_GIVEN REQUEST_:
Could you pick up the passage below about the Hazel-Atlas glass plant and keep writing it from its final sentence onward?

This Planfield Hazel-Atlas plant had seven manufacturing lines for glass jars and bottles covering nearly 120,000 square feet as well as an additional 91,000 square feet of storage and shipping area. In addition, this plant was serviced by Elgin, Joliet and Eastern Railroad and featured 10 freight car loading docks and also had over 1 mile of rail track within the plant!


This facility was one of 15 similar production plants that Hazel-Atlas had in the United States and when this plant was completed Hazel-Atlas was the 3rd largest producer of glass containers in the country, shipping nearly 10% of all the glass bottles made.


Hazel-Atlas were also known as one of the preeminent manufacturers of glass products like glassware and tableware, white milk-glass inserts used inside fruit jar lids (FYI - the Atlas brand was the most popular line of fruit jars for home canning) as well as cold cream jars and salve containers.

_MATERIAL_:
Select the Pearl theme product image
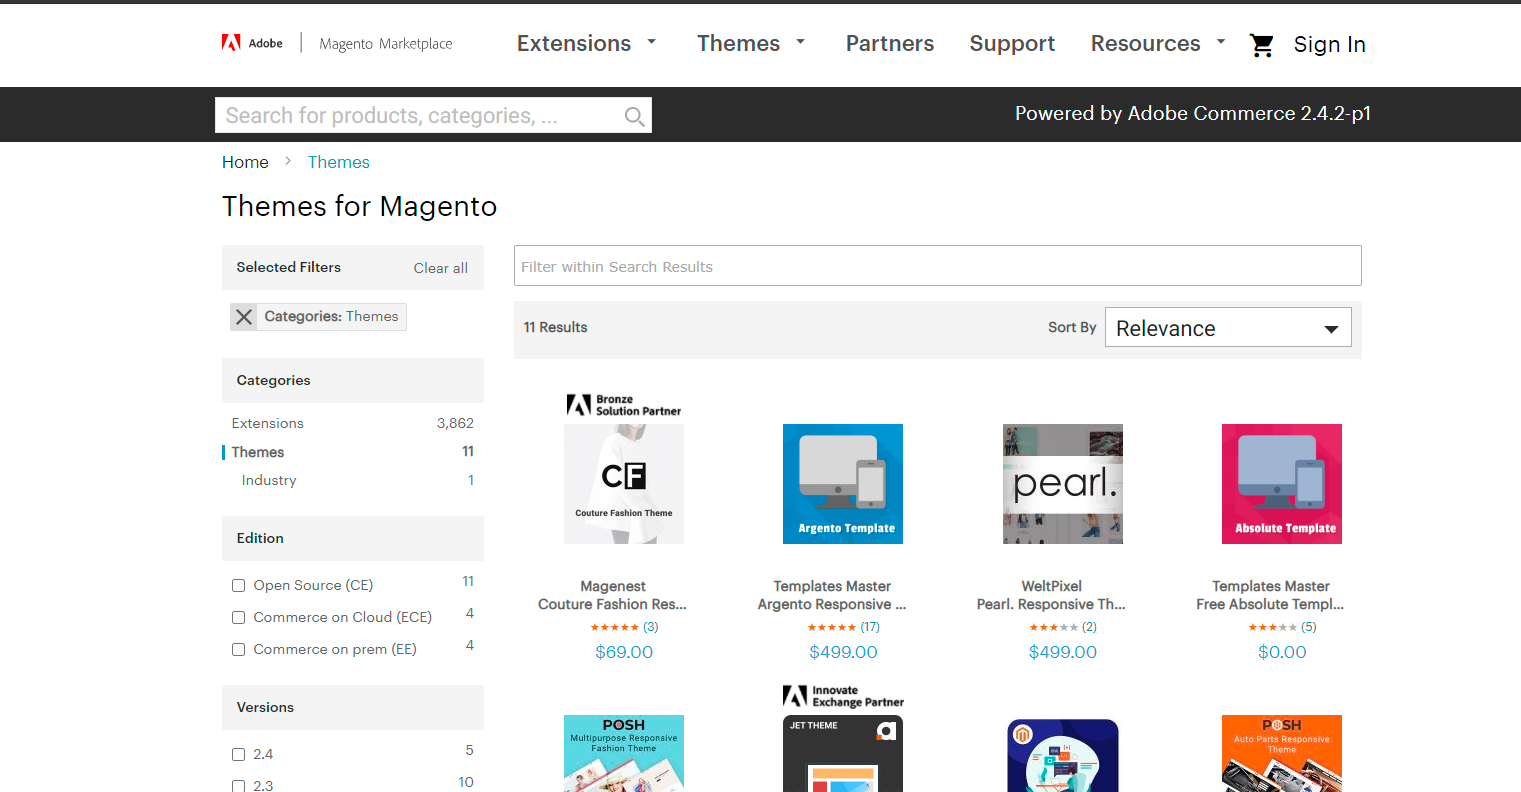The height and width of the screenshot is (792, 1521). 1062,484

* * *

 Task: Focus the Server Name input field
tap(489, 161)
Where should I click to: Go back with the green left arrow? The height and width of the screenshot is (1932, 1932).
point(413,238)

_REPLY TO THE EXERCISE_:
In 1964, just seven years after this building was operational, Hazel-Atlas became a subsidiary of the Continental Can Company and Continental made the strategic decision to sell the Plainfield plant to A.H. Kerr Glass Company. This plant operated as a Kerr facility until 1991 when the Ball Corporation acquired the plant. Today, nothing remains of this plant, as the site is the home to Vintage Tech Recyclers, one of the leading electronics recycling firms, as well as Wilson Nurseries and Landscape Supply.